## [WHAT IS NEEDED]
The number of lines containing "Task" is the only answer wanted; work it out from the entries below.

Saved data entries
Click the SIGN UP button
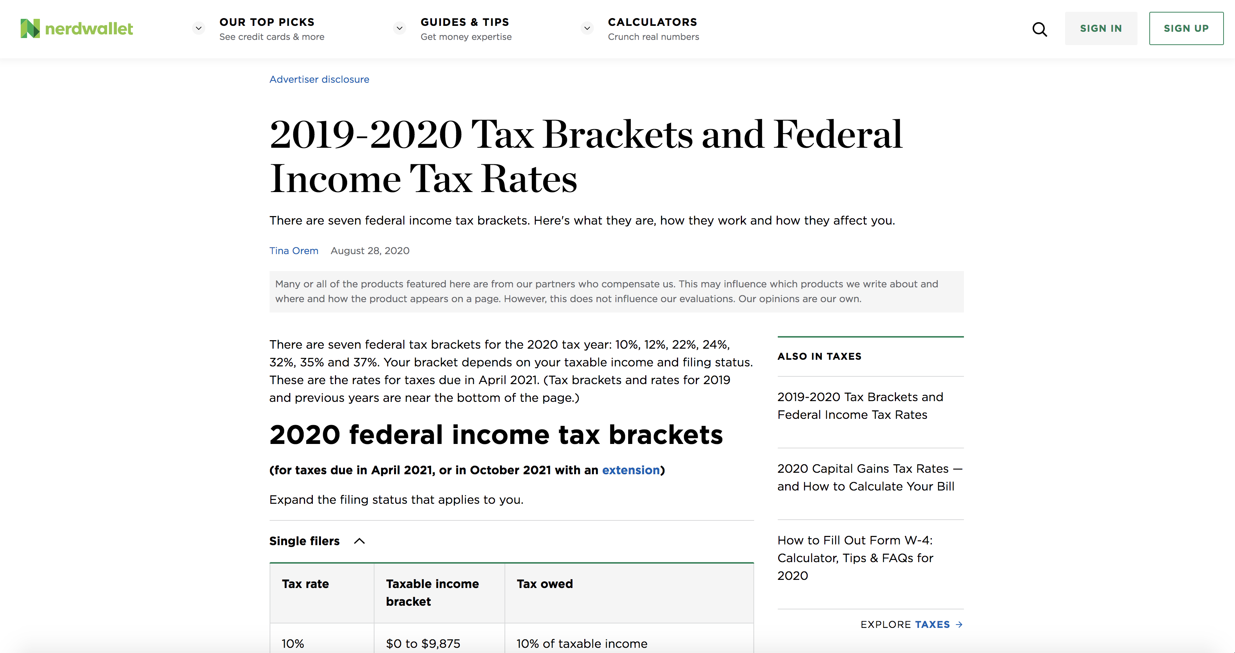 point(1186,28)
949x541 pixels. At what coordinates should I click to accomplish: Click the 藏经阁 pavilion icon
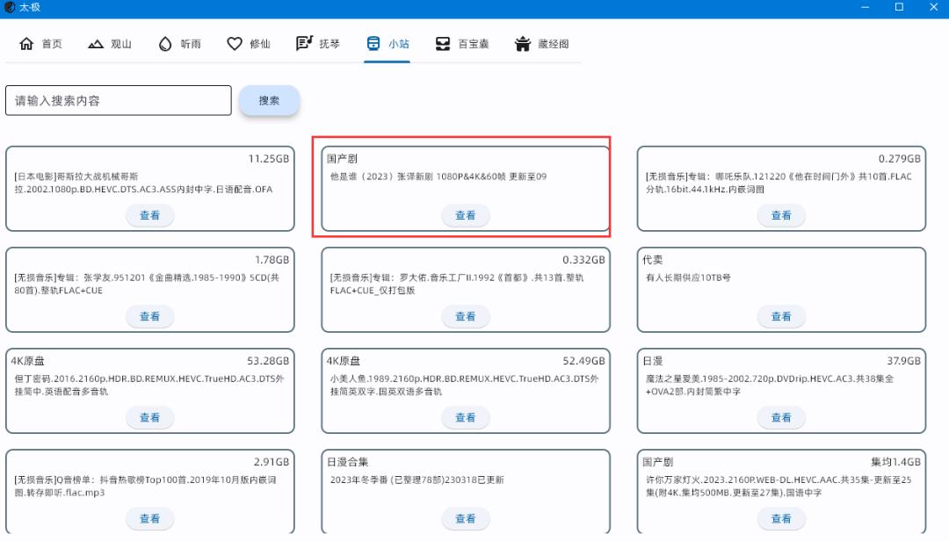pyautogui.click(x=523, y=42)
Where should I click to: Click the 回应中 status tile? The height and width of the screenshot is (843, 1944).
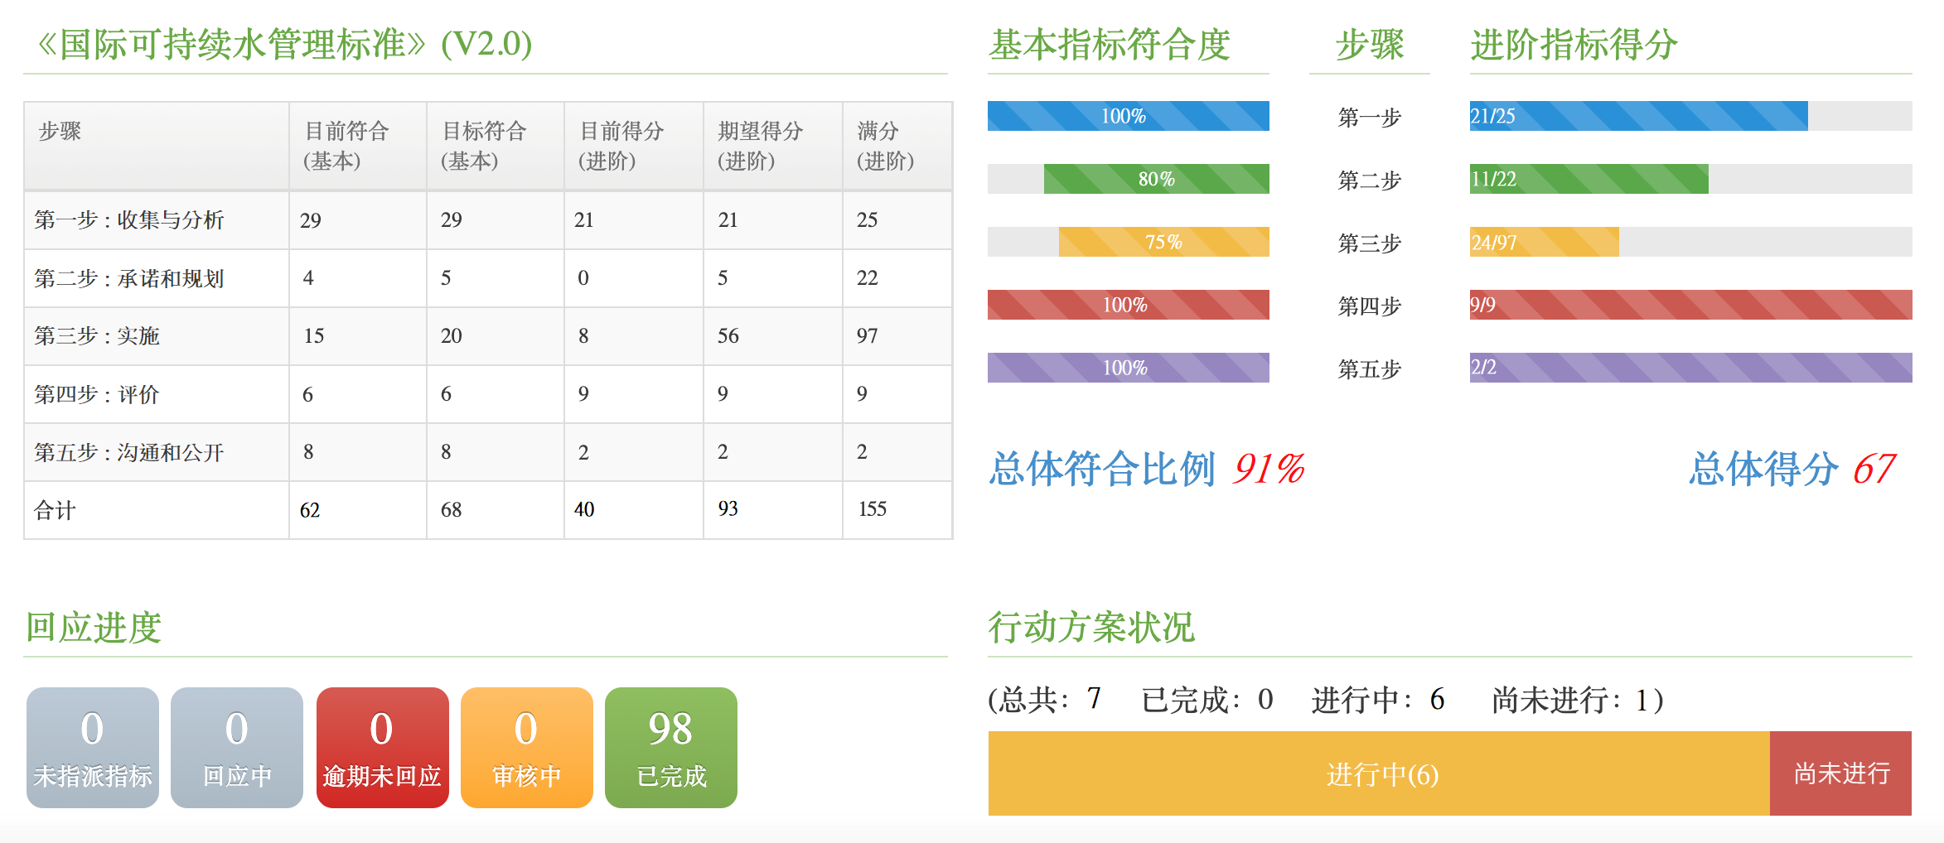[237, 747]
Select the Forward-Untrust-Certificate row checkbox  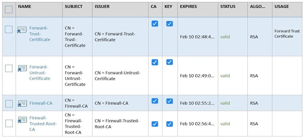click(9, 68)
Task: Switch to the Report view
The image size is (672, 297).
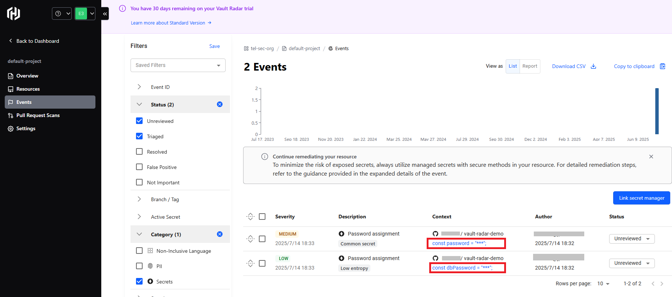Action: tap(530, 66)
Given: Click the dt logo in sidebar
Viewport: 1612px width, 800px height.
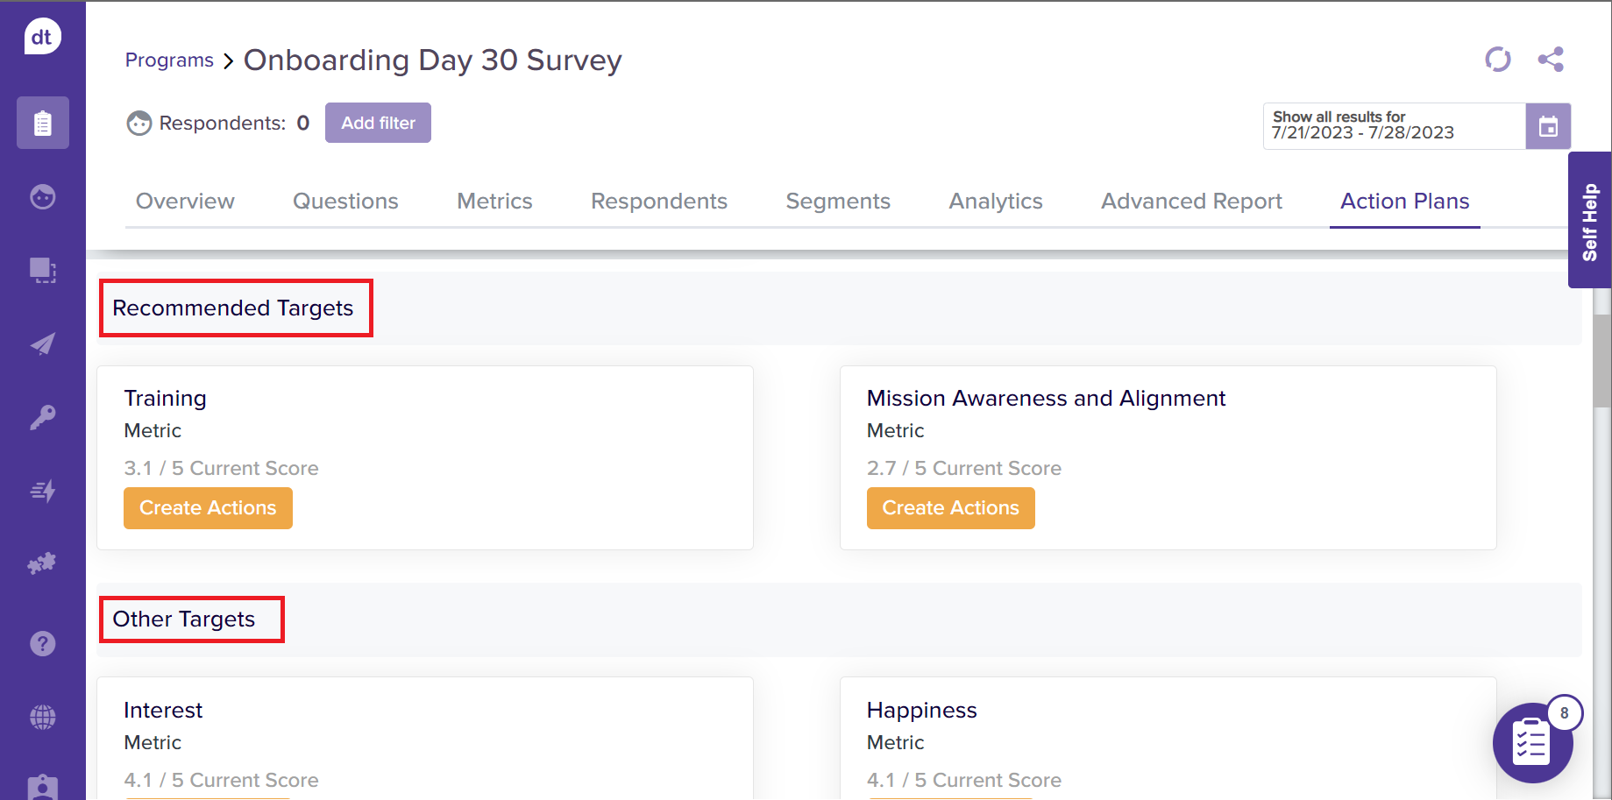Looking at the screenshot, I should click(42, 37).
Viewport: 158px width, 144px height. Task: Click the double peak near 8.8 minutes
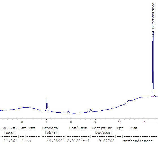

## [OUTPUT]
2